順天堂大学の天野篤教授(C)日刊ゲンダイ

 大きな問題は建物の老朽化です。ベトナムはもともと地震がない国で、いまでも1920~30年ごろのフランス植民地時代に建てられた建物が使われています。歴史的な遺産としては非常に価値のある建物と言えますが、最新の医療を行う病院としては適当ではありません。最新の医療機器を導入して、最新の治療を行うとなると、管理面や衛生面も含め、総合的に厳しいと言わざるを得ません。近代医療を行うためには、まず病院の建物を近代化する必要があるのです。
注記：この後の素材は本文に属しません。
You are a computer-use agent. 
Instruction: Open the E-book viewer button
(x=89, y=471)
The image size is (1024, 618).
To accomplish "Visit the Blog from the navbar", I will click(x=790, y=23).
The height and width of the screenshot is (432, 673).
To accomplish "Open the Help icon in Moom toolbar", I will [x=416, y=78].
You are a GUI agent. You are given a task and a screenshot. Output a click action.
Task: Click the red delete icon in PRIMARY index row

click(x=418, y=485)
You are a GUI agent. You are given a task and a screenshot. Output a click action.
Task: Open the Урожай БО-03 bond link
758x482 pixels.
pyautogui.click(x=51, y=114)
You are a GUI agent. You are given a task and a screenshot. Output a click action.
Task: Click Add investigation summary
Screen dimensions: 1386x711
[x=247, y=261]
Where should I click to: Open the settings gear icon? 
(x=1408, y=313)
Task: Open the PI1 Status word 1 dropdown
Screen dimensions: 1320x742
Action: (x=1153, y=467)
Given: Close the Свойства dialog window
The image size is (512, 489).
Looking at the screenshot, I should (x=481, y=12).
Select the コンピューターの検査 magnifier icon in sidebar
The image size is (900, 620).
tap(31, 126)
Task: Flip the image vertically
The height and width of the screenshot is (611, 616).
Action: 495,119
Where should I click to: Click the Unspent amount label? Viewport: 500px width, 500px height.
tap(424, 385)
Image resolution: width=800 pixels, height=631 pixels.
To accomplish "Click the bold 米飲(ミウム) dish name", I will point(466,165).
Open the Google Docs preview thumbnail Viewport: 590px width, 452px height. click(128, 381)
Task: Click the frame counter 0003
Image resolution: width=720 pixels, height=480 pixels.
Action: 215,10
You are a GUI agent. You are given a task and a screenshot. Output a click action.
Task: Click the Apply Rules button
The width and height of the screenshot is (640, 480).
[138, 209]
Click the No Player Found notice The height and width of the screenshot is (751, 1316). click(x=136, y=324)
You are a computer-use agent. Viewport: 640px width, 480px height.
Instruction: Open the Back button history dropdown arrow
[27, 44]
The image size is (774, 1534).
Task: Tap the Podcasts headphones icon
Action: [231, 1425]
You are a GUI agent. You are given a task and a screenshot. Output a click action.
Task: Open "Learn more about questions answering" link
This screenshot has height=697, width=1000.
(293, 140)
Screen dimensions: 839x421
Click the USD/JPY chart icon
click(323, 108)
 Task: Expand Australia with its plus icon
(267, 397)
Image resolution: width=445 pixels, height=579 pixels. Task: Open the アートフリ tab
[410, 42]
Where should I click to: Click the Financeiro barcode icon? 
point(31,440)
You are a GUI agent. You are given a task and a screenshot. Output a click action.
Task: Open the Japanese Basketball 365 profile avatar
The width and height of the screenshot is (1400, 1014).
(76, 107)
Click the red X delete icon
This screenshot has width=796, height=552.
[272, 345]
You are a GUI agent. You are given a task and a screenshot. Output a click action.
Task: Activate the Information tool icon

 また、最新の医療診断機器も不足しています。日本のODAなどの政府開発援助で医療機器は導入されていますが、まだまだ数も質も足りていません。高解像度の検査画像を撮影できる320列CT、精度が高く患者さんの負担が少ない最新鋭の内視鏡、3D内視鏡を備えた手術支援ロボット、安全装置がたくさん付いた人工心肺、手術台と心血管X線撮影装置を組み合わせたハイブリッド手術室など、最新医療を行うために導入すべき機器はたくさんあります。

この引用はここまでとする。